Bendix gets to portray another of his not too bright thugs, without a sign of salvation in sight, but it is Arthur Kennedy’s character for whom the audience will feel the most emotional tug. He finds redemption way too late with an overdue appearance by Beverly Michaels as a farm girl the gang comes across. While the tough and nasty Bendix character along with Arthur Kennedy are the film’s acting highlights other cast members do well including Marshall Thompson, an actor who never made the big time (1), and Gloria Talbott (Daughter of Dr. Jekyll, I Married a Monster From Outer Space) in a small role. There is a nice sequence between these two when they meet while traveling by train. William Talman, Gene Evans and Luther Alder all add to the film’s dark pleasure.

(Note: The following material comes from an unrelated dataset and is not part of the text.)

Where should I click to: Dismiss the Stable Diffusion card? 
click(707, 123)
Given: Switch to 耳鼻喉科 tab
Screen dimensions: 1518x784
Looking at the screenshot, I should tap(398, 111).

For director Foster, the film was a change of pace. He spent the early part of his career making a slew of shorts with Laurel and Hardy and almost forgotten comic stars like Louise Fanzenda and Karl Dane. By the 1940’s Foster switched to mostly undistinguished feature films before the final phase of his career brought him to television with shows like “The Adventures of Jim Bowie” and “Tales of Wells Fargo” among his many credits. Foster also wrote and/or had a hand in some impressive films including “Mr. Smith Goes to Washington” (story), “The More the Merrier” (screenplay), “The Farmer’s Daughter” (screenplay) as well as co-writer of “Crashout” along with producer Hal Chester and an uncredited Cy Endfield (Zulu and Sands of the Kalahari) who was blacklisted at the time. The film’s dark feel though can be attributed to the superb cinematographer Russell Metty whose noirish works include “The Stranger,” “Kiss the Blood Off My Hands” and “Ride the Pink Horse.” Metty also worked with Stanley Kubrick on Spartacus.
“Crashout” is good and welcome entry in the sub-genre prison film category, surprisingly violent and dark for its time.
(1) Marshall Thompson is best known for the three years he spent as Dr. Marsh Tracy on the 60’s TV show Daktari.